Please post detailed analysis of how the final HW and the “HF fixed” HW behave when a signal is sweeped on the 3 RX antenna ports from 100 kHz to 3.8 GHz.
The interesting thing is the behaviour from the antenna input plug to the final I/Q output on the computer.
And then sweeping a signal on the 2 TX ports and look at the output signal on the antennas.
These are the optimized frequencies for the current matching network:
RX1 L = 700 MHz - 900 MHz
RX1 H = 2 GHz – 2,6 GHz
RX1 W = 700 MHz – 2.6 GHz
What does that mean.
How much attenuation do I see if I am in a non optimized frequency?
RX1L is optimized for 700-900 MHz (veeeery small frequency band)
What behaviour will I see if I go outside of that optimal band?
0.95% or 0.05% of the signal that would have made it in the optimized band? something in between?
How does the “HF Fix” worsen the behavior on higher frequencies?
We need information that we can decide weather to cancel the purchase, or go for the HF fix or go for unmodified HW v1.4.

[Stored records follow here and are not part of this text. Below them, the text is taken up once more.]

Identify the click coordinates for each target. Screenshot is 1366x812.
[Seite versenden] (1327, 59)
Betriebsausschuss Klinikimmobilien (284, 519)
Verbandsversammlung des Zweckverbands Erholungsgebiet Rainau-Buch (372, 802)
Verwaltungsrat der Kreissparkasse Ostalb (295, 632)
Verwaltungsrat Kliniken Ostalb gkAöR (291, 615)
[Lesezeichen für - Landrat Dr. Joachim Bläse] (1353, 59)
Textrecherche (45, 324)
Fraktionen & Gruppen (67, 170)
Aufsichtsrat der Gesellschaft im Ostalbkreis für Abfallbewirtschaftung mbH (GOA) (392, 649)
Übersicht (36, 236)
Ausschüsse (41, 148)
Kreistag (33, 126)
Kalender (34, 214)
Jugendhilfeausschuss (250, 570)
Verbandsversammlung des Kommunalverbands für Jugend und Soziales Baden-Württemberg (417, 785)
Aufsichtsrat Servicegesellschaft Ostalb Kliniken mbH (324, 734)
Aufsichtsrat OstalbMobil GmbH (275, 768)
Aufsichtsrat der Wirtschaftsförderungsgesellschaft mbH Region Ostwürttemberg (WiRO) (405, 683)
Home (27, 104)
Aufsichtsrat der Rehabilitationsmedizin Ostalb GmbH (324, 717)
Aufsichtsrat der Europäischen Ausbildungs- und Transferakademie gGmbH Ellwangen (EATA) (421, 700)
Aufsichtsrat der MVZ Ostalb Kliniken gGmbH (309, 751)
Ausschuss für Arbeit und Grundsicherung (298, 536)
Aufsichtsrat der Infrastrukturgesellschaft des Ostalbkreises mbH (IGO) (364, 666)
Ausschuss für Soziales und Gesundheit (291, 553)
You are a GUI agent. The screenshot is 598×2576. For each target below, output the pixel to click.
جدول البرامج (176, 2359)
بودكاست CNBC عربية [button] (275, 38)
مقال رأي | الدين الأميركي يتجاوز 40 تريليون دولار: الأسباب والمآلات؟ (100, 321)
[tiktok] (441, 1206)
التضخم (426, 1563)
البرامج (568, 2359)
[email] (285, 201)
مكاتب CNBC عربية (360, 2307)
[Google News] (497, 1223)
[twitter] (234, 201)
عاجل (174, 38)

Please give detailed answers, as we need a basis for the decision if we want to cancel or not.
Out of curiosity what were the motives to break the promise to change the matching network to be much more broadband??
How does the frequency sensitivity compare to Ettus USRP and the BladeRF and HackRF.
They use 1 matching network for the entire frequency spectrum they support. How does their sensitivity on certain bands compare to the LimeSDR’s? (when taking into the account everything from the antenna plug on)
Personally I find it sad that we have not been informed earlier that the promise of a more broadband matching network has been broken.